The Rock Valley College Studio Theatre was an indoor community theater located on the Rock Valley College campus in Rockford, Illinois; its operational status has been put on hold indefinitely, a casualty of the Illinois Budget crisis (see: Bruce Rauner#Governor of Illinois). It is often conflated with the Rock Valley College Starlight Theatre, which operates in the nearby Bengt Sjostrom Theatre, an award-winning outdoor complex known as Starlight Theatre by local residents. Confusion exists as both theatres are operated by the RVC Theatre Department and stand in close proximity to one another.

Theatre History 

The 172-seat, three-quarter thrust theatre is housed in a converted barn, along with the RVC Theatre Department offices and costume storage facilities. The building and its accompanying 217 acres were purchased by the college in 1965 from Dr. J.J. Rogers. The structure has undergone several renovations and served multiple purposes since its initial purchase, at certain times housing the college cafeteria, library and admissions offices. As the campus grew, new buildings were assigned to serve these purposes. By 1985, an unnamed student theatre group had taken up residence in the building. This group would eventually be folded into the existing RVC Theatre Department. Plans to move from "the barn" to a new Arts Instructional Center with modern amenities has been tabled by the college's board of Trustees.

### DATASET EXCERPTS
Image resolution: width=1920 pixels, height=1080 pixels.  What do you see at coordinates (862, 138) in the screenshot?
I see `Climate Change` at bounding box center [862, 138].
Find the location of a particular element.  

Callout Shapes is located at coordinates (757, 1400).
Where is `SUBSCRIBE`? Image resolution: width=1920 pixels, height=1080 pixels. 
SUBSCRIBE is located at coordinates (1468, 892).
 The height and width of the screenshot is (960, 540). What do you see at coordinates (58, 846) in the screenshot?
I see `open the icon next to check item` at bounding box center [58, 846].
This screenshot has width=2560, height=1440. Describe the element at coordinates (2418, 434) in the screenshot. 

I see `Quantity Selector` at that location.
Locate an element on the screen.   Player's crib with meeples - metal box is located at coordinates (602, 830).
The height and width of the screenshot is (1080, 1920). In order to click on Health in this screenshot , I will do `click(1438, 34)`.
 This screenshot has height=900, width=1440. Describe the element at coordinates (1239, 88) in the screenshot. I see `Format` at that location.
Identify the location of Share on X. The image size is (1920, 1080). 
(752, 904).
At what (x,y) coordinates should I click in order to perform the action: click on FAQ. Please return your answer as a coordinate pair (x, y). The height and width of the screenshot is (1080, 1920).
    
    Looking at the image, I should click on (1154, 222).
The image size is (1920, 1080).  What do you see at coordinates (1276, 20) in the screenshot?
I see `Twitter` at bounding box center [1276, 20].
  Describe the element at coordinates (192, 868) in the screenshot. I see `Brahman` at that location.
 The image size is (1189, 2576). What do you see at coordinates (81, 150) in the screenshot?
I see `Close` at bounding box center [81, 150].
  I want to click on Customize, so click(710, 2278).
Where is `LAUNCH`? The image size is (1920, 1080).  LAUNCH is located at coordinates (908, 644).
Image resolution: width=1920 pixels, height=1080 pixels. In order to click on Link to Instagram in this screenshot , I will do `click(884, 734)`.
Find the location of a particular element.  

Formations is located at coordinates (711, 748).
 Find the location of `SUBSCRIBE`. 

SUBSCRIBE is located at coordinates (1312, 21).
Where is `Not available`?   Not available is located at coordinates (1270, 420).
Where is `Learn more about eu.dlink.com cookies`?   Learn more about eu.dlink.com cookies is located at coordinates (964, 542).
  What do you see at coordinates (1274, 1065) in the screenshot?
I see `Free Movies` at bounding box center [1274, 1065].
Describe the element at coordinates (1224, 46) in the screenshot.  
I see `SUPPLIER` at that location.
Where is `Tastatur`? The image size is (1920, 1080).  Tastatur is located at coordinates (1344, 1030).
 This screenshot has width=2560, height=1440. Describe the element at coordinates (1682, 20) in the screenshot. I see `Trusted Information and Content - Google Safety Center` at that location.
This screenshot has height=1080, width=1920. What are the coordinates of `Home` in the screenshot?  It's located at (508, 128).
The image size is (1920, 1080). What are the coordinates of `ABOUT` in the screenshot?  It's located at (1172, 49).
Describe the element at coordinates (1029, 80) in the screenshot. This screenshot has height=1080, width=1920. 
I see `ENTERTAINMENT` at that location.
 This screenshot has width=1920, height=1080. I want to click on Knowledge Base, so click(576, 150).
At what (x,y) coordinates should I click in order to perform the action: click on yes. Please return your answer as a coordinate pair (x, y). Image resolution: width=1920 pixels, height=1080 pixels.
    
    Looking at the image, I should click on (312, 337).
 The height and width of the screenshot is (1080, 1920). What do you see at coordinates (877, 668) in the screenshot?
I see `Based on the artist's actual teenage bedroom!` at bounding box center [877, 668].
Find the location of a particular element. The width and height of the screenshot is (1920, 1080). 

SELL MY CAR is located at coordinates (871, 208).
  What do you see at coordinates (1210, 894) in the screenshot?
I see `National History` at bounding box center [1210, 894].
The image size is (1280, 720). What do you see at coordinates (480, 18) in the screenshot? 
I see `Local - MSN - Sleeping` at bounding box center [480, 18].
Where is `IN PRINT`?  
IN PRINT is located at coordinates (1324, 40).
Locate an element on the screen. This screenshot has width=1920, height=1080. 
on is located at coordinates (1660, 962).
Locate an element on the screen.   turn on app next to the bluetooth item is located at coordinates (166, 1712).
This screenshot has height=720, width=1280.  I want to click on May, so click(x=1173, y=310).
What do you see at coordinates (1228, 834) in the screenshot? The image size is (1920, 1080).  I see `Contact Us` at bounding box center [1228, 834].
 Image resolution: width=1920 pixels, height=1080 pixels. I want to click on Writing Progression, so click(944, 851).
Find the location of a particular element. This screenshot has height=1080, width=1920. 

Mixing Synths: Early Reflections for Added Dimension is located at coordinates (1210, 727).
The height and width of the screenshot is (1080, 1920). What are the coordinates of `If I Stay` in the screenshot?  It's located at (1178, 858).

### WHAT IS NEEDED
Condense the paragraph of the Studio Theatre text that begins "The 172-seat, three-quarter thrust theatre" into a bulleted list that keeps its main facts. The rows are not needed for this work.

### WRITTEN RESPONSE
- The 172-seat, three-quarter thrust theatre is in a converted barn that also holds the RVC Theatre Department offices and costume storage.
- The college bought the building and its 217 acres from Dr. J.J. Rogers in 1965.
- It has been renovated several times and has at times housed the college cafeteria, library and admissions offices. These moved to new buildings as the campus grew.
- By 1985 an unnamed student theatre group had moved in. That group was later folded into the RVC Theatre Department.
- The college's board of Trustees has tabled plans to move from "the barn" to a new Arts Instructional Center with modern amenities.